Mendung kelabu menggayut di sekitar rumah jalan Natrabu 10, sudah sepekan rasa duka mendalam dirasakan Pak Musa, ia telah ditinggal istri yang sangat dicintainya serta telah sekian lama menemani dirinya dalam suka dan duka mengarungi kehidupan dunia. “Mari kuceritakan tentang sesuatu nak, rahasia yang kupendam bertahun-tahun lamanya.” Pak Musa tiba-tiba mengajakku duduk di ruang tengah rumahnya yang klasik. “Dia bukan satu-satunya wanita dalam hidupku walaupun akhirnya hanya dia yang setia menemaniku hingga akhir hayatnya, aku mencintainya, secukupnya mencintainya.” Pak Musa mulai bertutur.
“Pak Musa pernah menikah sebelum dengan Ibu?” tanyaku menanggapi pernyataannya. “Tidak, hanya dia yang kunikahi, hanya dia saja.” “…aku mencintai beberapa yang lain sebelumnya dan itu lebih besar dari cintaku padanya, tetapi jangankan memilih dan mendekati mereka, untuk memperhatikan saja aku canggung, kesanggupanku terbatas ruang yang luas dan waktu yang terbatas.” Pak Musa melanjutkan. “Saya tak memahaminya Pak.” Kataku pada Pak Musa.
Pak Musa tersenyum lalu menuangkan kopi hitam panas dari teko bening kedalam dua cangkir kosong di atas meja lalu melanjutkan kisahnya. “Nanti kamu akan mengerti, saat seusiamu aku juga tak pernah merasakan hal ini, aku baru memahaminya setelah lama hidup bersama istriku, terlebih lagi setelah ia pergi, walaupun baru satu hari.” “Bagaimana caranya Pak?” Tanyaku penasaran. Pak Musa nampak tak cukup serius menanggapi pertanyaanku, disesapnya kopi yang masih panas dan menyebarkan wangi harum khas kopi pilihan.

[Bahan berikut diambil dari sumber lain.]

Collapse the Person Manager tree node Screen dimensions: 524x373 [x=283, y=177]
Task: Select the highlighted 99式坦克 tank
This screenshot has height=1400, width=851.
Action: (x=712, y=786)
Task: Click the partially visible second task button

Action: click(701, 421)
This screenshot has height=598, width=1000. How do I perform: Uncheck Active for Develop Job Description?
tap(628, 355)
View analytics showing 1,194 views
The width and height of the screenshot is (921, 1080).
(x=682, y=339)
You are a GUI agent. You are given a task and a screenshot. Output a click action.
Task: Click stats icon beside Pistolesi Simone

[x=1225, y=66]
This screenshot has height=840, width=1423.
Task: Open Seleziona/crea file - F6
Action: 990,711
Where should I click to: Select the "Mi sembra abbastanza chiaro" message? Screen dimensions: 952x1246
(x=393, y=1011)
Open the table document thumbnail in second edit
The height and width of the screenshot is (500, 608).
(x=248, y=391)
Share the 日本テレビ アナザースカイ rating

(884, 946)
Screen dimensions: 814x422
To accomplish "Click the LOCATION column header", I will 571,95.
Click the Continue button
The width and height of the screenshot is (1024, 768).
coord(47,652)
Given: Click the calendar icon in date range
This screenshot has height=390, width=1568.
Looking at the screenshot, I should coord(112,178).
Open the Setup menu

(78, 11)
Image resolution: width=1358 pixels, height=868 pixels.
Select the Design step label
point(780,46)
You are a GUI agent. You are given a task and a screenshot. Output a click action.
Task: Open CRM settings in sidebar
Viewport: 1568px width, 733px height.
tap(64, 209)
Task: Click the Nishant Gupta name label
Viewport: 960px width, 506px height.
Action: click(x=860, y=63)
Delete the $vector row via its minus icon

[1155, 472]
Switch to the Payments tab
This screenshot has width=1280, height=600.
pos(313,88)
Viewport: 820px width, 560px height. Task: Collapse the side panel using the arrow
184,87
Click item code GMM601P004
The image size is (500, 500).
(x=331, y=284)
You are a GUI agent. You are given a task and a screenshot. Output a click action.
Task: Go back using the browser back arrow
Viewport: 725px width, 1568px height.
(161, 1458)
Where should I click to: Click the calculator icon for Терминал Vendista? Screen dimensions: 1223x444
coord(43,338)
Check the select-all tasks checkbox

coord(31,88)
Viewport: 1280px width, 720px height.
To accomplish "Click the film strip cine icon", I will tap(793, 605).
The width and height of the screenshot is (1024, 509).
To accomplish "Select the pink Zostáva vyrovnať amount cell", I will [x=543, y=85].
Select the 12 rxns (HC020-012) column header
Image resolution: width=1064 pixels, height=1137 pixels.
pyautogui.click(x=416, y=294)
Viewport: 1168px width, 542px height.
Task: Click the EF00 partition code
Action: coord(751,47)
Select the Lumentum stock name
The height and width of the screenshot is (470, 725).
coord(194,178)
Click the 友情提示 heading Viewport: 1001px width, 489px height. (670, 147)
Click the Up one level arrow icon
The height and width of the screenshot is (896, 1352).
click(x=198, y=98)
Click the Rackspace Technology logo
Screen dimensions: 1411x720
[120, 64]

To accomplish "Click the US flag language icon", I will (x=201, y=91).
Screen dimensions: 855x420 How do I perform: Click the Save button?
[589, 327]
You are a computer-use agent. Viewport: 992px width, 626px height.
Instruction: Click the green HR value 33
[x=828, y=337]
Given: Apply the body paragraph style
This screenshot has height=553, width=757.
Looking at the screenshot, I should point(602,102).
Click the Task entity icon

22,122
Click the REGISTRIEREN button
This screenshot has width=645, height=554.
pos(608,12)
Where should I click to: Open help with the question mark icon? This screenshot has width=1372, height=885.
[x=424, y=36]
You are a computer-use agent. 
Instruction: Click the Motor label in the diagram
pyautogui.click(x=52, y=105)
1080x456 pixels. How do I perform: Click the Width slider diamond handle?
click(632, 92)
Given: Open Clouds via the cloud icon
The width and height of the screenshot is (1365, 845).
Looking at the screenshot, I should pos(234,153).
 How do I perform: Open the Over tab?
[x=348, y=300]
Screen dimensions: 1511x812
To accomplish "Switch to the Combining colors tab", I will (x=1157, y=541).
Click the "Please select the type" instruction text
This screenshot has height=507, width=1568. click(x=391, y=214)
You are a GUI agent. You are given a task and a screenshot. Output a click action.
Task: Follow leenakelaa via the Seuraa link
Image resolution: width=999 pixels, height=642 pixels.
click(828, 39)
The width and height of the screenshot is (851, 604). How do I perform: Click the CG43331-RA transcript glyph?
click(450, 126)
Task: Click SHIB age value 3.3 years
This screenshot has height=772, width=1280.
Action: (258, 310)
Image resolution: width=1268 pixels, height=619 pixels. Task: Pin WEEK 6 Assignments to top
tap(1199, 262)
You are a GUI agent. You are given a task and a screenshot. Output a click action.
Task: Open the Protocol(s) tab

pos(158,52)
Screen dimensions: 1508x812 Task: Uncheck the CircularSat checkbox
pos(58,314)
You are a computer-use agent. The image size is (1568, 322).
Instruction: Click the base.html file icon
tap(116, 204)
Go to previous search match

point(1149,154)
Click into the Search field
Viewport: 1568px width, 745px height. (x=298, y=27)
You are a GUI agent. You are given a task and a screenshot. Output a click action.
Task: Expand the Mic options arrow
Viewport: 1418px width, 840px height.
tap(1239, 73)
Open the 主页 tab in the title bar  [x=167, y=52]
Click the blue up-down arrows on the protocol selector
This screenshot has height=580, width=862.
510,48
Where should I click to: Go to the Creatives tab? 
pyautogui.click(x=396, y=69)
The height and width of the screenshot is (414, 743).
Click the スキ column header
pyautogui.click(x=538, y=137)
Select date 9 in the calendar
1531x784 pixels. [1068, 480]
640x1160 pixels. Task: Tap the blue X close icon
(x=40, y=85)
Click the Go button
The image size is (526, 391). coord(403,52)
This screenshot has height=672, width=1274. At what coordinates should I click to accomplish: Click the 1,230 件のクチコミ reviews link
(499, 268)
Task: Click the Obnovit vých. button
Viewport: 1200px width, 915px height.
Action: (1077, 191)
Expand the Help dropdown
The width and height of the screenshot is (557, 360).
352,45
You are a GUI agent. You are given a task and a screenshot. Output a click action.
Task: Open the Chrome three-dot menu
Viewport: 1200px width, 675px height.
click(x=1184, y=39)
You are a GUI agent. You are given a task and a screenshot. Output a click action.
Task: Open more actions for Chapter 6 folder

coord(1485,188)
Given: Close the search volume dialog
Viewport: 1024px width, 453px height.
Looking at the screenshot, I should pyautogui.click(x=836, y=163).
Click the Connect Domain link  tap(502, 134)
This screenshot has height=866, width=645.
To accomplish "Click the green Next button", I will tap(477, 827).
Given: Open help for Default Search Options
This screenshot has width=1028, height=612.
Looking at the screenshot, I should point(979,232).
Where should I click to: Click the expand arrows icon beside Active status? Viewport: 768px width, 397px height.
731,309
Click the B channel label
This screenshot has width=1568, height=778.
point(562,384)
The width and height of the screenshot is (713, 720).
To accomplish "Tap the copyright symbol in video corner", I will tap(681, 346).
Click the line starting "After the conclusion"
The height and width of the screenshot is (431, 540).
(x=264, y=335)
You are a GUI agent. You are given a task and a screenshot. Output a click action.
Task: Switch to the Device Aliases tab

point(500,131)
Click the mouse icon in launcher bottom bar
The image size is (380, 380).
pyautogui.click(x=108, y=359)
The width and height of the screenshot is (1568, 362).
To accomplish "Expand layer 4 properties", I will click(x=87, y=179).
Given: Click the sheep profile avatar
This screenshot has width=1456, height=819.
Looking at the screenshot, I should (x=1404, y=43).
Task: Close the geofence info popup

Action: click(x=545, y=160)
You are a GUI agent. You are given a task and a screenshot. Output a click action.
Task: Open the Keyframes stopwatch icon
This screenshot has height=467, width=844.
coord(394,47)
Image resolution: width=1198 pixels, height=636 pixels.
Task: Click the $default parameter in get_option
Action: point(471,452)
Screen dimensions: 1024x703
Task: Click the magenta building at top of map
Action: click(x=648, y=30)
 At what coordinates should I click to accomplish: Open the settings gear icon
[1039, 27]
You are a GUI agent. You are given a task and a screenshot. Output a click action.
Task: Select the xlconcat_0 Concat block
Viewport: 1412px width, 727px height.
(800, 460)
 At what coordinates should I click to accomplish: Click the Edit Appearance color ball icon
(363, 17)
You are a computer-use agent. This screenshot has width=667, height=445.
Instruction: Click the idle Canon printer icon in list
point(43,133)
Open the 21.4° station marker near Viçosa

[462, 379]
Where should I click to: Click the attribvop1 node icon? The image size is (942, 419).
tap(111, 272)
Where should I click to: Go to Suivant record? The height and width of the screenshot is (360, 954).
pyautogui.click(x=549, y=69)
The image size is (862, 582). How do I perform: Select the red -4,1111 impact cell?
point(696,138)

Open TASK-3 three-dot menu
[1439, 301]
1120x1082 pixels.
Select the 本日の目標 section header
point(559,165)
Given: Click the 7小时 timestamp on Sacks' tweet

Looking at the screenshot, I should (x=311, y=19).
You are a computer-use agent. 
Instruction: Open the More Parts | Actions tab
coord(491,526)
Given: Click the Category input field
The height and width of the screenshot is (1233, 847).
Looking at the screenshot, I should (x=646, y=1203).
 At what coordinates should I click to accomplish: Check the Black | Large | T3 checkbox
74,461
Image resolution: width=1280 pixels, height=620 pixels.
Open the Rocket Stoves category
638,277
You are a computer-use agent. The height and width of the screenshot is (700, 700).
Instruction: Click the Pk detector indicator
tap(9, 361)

Beberapa detik ia berpikir, lalu seperti menerawang ke langit-langit iapun melanjutkan bicaranya panjang dan lebar, kali ini ia mengisahkan pertemuan dengan wanita idamannya tanpa diduga dan disangka-sangka, ia mengira itu pintu perjodohannya yang kedua setelah tiga tahun menikah dengan istrinya, namun kembali pak Musa menyatakan bahwa hatinya sudah terpaut dan kecanggungan serta kejengahan yang membuatnya menarik diri dari cinta sebenarnya. “…dan ternyata semua itu hanya kepalsuan, jika aku benar mencintainya, pasti aku mengejarnya sampai mati dan iapun akan memperhatikan isyarat-isyarat yang
kuberikan padanya sejak dahulu.” Pak Musa lalu menyulut rokok yang sejak tadi dimainkannya saja. Aku masih mendengarkan kisah pak Musa yang kelihatan sehat dan bugar di usianya yang ke 85, giginya masih terlihat berbaris rapi kekuningan karena kopi dan rokok, rambutnya yang tinggal separuh menghuni kepala bagian samping dan belakang hampir merata putih warnanya. Lalu aku mengambil bagianku mencicipi kopi di cangkir bening tadi, luar biasa enak kopinya seharum aromanya walaupun tanpa gula, belum selesai aku menaruh cangkir di meja, Mas Isa pemilik rumah yang baru kukenal beberapa hari sejak kepindahanku
ke lingkungan baru ini datang menghampiri dan bergabung duduk bersama kami. “Loh Mas Wahyu sudah lama ngobrol sama Bapak?” Tanya Mas Isa. “Lumayan Mas, saya hampir satu jam mendengarkan kisah Bapak.” Kataku. Mas Isa tersenyum lebar tanpa berkata- kata lagi ia lalu mengajak Bapaknya untuk masuk ke kamar beristirahat, sekembalinya dari kamar, Mas Isa hanya menggeleng- gelengkan kepala dan berkata, “Sudah sepuluh tahun terakhir Bapak sering bercerita, tapi tak seperti kenyataannya, sejak kecelakaan mobil yang mengakibatkan amnesia akut, mohon maaf ya Mas Wahyu.”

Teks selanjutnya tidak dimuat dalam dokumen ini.